Selected extract:
Compressed air- the 4th Utility:
Compressed air, also referred to as the "4th Utility" (after electricity, water & steam) is one of the major energy consumption utility in any industry. Various estimates indicate that about 4,000-5,000 MW is consumed nation wide by the compressors and its related accessories & support systems. It is a well-known fact that of the life cycle cost of any compressor, 85-90% is towards energy and only 10-15% towards initial investment & maintenance.
Hence, the design and selection of the right compressor assumes great significance while setting up your air system. It is very important on the part of each one of us using compressed air to understand a simple fact that "Air is free but compressed air is not!"
Compressed air is a key utility in the Textile industry, both the segments of Natural & Man-made textiles. Compressed air is more or less required at every stage of manufacturing particularly large volume of air is required for integrated cotton textile industries having Airjet Looms & as well in the Polyester yarn industries. Compressed air is a very critical requirement in the PFY valued added segment such as Texturing.
Compressed air is one of the most expensive utilities, but more often than not, this fact is not understood. Unlike the other utilities, many users find it difficult to measure their cost per cfm. Primarily, it should be understood that the compressed air consumes 3 - 4 times more power as compared to electrical energy (say for e.g. a pneumatic tool of 1 hp would consume compressed air equivalent to 3 times more power than a 1 hp electric tool). However, compressed air being highly versatile in nature, it makes many industrial operations more effective in terms of high productivity and safety and hence, cannot be replaced
A major opportunity lies here...
This makes it an obligation on our part to our Nation and the Society to look at this very critical utility with due amount of respect so as to maintain and run it in the most efficient manner
Which Compressor suits my requirement?
Air compressors are mainly classified in two types based on their construction & operation:
- Positive displacement (Reciprocating & Rotary compressors)
- Dynamic type (Centrifugal & Axial flow compressors)
Air compressors are also classified in to lubricated & non-lubricated type; the latter delivering oil-free quality air which is again very critical for better productivity and long & trouble-free operation of the downstream system components and point-of-use equipment / tools.

Given records:
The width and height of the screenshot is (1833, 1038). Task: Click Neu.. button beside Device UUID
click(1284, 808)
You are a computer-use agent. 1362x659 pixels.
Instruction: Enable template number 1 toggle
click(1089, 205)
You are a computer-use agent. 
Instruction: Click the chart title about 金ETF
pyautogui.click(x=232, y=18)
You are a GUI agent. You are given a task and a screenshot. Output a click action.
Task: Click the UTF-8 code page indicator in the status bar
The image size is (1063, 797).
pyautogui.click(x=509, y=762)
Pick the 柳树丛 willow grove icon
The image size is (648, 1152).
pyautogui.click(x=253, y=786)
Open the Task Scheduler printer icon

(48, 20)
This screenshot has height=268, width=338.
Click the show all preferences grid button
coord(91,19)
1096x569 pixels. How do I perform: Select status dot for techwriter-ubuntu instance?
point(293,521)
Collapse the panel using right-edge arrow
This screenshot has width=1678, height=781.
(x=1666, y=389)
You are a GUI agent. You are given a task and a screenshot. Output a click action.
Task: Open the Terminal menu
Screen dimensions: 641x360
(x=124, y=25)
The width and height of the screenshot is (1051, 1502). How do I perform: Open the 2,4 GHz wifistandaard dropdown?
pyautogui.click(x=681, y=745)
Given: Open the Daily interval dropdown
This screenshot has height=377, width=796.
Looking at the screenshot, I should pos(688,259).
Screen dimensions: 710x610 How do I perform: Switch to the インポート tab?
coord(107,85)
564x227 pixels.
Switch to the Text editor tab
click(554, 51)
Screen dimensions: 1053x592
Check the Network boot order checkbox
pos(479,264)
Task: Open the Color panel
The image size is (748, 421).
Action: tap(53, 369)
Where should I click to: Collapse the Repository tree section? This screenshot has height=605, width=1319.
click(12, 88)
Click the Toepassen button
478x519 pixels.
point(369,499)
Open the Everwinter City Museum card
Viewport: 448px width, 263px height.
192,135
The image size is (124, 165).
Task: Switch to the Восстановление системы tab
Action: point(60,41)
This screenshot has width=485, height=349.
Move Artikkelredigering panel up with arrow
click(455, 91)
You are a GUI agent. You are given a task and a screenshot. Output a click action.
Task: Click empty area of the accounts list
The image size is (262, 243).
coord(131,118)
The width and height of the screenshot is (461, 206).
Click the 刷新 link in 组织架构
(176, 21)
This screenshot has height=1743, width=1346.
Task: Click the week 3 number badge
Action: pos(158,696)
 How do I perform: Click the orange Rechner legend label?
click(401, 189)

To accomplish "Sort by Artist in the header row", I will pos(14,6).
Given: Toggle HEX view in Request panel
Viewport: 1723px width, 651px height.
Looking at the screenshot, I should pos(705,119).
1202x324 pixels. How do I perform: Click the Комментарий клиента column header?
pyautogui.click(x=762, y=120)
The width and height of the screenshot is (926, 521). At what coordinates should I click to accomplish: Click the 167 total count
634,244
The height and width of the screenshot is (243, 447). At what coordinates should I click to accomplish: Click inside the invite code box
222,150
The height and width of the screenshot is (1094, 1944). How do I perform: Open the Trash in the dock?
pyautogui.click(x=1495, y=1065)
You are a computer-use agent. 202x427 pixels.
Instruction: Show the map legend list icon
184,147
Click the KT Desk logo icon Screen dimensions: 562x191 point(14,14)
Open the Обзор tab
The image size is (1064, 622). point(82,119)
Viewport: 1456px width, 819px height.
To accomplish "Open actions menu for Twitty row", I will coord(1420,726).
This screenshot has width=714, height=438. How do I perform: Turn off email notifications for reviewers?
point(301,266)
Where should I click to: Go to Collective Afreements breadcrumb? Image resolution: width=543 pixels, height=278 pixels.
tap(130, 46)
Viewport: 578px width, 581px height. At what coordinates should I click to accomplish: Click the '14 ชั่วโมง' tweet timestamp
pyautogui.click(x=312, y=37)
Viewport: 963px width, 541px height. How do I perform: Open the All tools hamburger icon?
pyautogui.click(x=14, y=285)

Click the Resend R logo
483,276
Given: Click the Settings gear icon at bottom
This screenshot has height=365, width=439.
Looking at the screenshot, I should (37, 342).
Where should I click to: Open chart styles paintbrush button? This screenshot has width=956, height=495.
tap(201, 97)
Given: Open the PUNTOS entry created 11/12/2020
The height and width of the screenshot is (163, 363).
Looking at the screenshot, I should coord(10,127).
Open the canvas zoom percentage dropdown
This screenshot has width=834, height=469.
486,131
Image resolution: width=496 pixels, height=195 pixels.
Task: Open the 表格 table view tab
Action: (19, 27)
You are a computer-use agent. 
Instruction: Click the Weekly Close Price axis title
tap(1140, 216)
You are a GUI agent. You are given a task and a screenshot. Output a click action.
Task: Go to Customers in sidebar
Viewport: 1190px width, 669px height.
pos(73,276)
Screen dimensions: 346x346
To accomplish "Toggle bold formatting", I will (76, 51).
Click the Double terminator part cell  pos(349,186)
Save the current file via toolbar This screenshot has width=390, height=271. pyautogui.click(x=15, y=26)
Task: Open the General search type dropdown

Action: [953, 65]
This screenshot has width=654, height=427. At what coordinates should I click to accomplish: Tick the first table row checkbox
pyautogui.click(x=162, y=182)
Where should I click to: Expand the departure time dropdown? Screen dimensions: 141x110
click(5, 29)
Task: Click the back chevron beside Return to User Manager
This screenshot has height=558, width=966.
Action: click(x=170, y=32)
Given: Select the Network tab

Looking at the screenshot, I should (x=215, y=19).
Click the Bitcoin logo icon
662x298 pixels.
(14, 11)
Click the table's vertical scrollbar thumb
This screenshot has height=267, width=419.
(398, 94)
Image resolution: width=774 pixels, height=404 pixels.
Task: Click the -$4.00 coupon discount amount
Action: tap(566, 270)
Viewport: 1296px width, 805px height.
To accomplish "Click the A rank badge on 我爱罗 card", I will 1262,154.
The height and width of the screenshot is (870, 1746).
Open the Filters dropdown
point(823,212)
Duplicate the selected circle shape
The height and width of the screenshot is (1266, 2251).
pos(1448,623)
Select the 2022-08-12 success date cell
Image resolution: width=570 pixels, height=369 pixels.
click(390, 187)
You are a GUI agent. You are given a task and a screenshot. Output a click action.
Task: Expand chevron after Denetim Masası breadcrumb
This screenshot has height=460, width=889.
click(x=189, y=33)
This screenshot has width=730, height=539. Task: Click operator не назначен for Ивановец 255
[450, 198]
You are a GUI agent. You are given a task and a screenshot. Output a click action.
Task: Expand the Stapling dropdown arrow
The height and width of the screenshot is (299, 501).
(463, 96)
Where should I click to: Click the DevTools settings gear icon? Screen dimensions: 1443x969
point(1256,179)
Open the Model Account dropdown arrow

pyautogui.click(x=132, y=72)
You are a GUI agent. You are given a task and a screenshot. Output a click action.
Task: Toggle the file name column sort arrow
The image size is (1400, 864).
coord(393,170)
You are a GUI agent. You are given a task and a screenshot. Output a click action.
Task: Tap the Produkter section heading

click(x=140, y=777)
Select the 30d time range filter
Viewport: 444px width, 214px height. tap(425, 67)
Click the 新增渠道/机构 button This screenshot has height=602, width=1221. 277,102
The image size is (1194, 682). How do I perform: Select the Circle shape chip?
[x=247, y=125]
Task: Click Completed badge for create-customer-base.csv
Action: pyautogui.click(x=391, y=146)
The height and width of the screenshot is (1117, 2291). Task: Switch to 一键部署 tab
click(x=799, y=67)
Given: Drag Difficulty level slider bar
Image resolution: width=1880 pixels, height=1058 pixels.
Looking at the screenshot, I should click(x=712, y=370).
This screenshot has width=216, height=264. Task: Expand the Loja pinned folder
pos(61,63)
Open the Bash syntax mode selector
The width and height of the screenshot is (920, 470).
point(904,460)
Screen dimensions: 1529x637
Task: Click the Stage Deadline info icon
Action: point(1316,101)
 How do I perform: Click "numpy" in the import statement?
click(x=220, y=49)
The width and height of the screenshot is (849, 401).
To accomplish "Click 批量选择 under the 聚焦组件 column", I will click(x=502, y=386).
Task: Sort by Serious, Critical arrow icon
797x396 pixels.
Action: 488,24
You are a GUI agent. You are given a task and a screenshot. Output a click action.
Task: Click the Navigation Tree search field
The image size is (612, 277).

Set tasks:
1. In the passage on compressed air, what share of a compressor's life cycle cost goes toward energy?
2. Echo part of the passage on compressed air word for word, starting at the words "Air compressors are mainly" and stopping after "Axial flow compressors)".
The records aren't needed for any of this.

Results of the exercise:
1. 85-90% of the life cycle cost goes toward energy.

2.
Air compressors are mainly classified in two types based on their construction & operation:
- Positive displacement (Reciprocating & Rotary compressors)
- Dynamic type (Centrifugal & Axial flow compressors)